At the beginning of 2012, we spoke with the new mayors of Rome and Utica on their first days in office. We asked them what they hoped to accomplish. Our Andrew Sorensen already updated us on Rome and now he tells how Utica fared over the past 12 months.
UTICA, N.Y. -- When we spoke with Utica's Mayor Robert Palmieri last January, he said the year would be about change.
"My slogan when I ran for election was 'Utica deserves better' and I would hope at this point, after looking at a year in review that Utica is a little bit better," he said when we interviewed him again.
Palmieri's office is filled with this year's projects and plans. One of his big goals was to increase communication with residents.
"We have done that," he said. "We roughly have done close to 35 quality of life sweeps."
Every Wednesday, department heads filled the streets cleaning, identifying community problems, even scoring a drug bust.
As for other projects, city officials have come up with a new downtown parking plan, they're close to developing the old Bossert site and they sold the Harza building, all big changes. But through it all, there's been a cloud over Utica.
"There is no one that could afford a 40 percent tax increase, but that's what we were handed, so what we needed to do was not just look at public safety, we needed to look at the stability and the future of the finances of our city," said the mayor.
But the dozens of firefighter and police layoffs are a noticeable effect of the budget. The police union claims the double digit rise in quality of life related crime is a direct result of the mayor's budget decisions and facing another budget gap next year, public safety officials are nervous about deeper cuts.
"We're urging city leaders not to create another crisis, trying to solve that crisis," Fire Chief Russell Brooks said.
In another office filled with charts, Chief Brooks said he's concerned with talk around City Hall of closing firehouses to close the budget gap. That idea was floated by council members, but the mayor will likely have to cut something, somewhere.

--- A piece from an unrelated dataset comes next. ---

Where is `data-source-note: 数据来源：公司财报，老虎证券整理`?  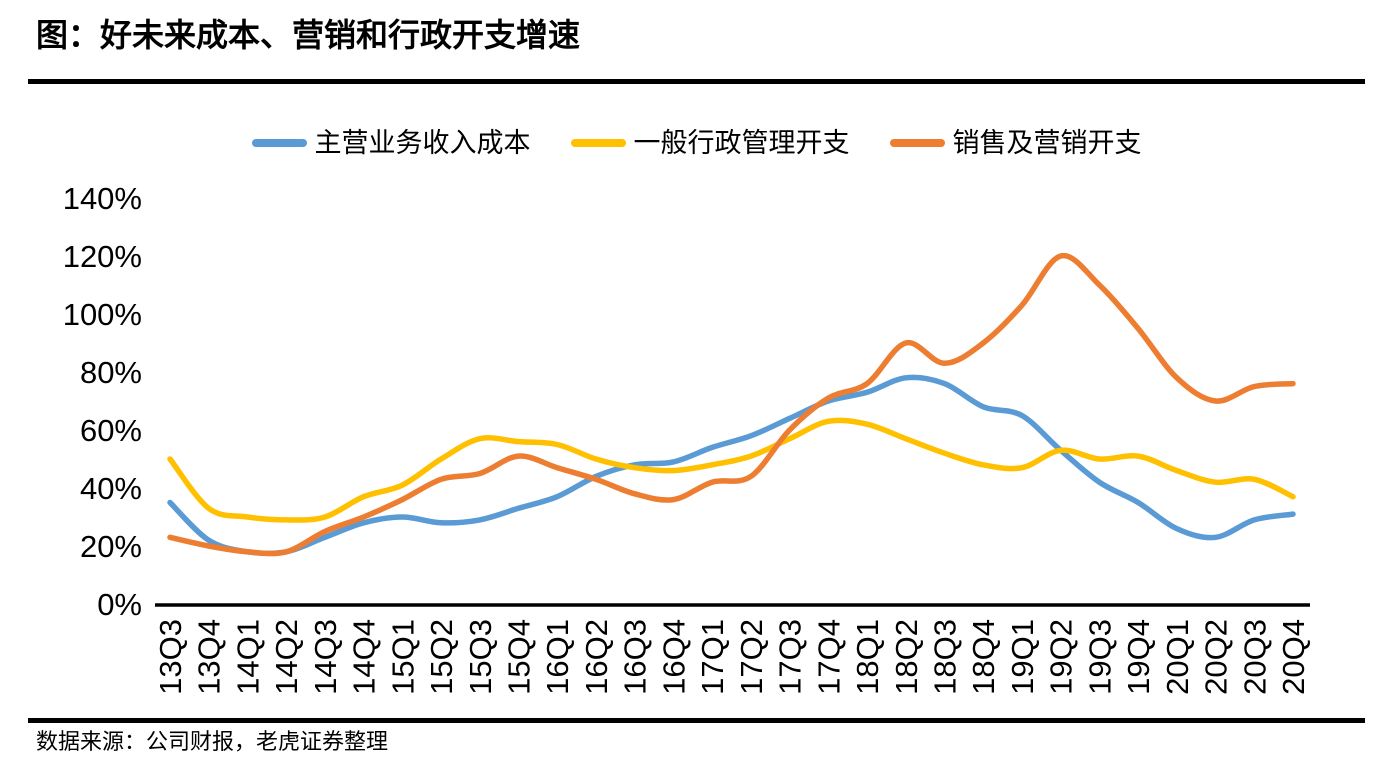
data-source-note: 数据来源：公司财报，老虎证券整理 is located at coordinates (212, 742).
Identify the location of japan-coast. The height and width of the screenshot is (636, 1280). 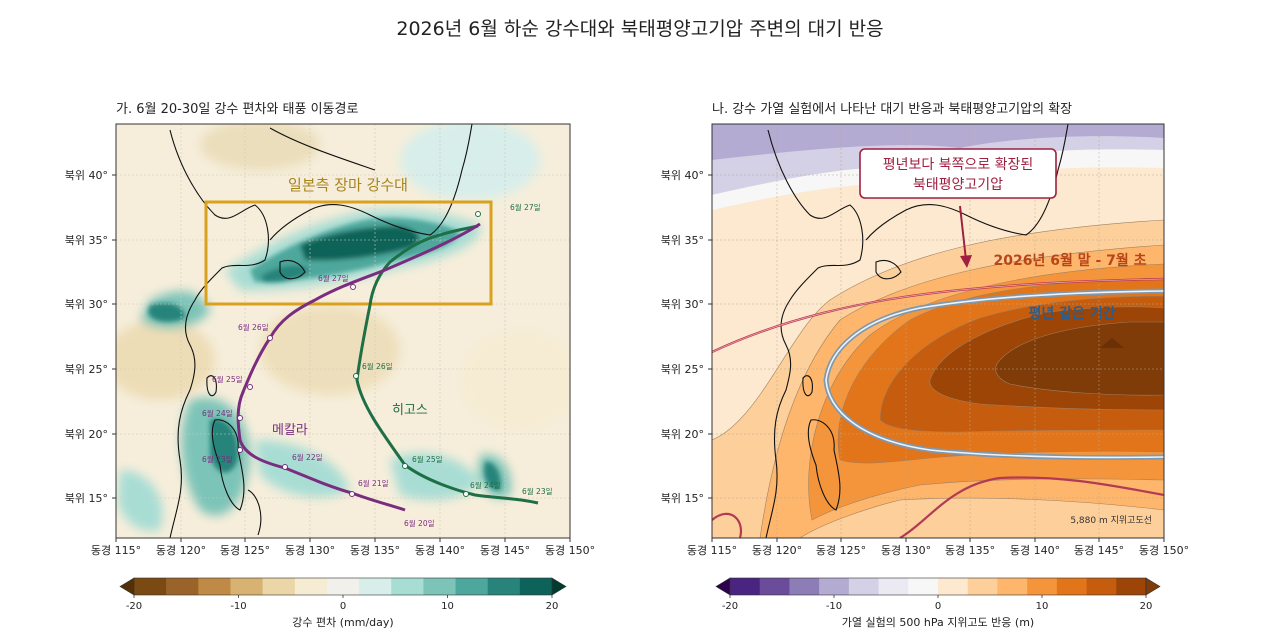
(371, 182).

Palmieri says he's doing all he can to keep the city solvent.
"We're no different than any other city throughout New York and the ability to make the city work is bringing people together and that's what this administration is doing," he said.
Looking at his first year in office, the mayor says he's made progress on a great deal of his goals, but the challenges ahead could be far greater.
Looking forward to 2013, he says he'd like to bring more businesses into the city.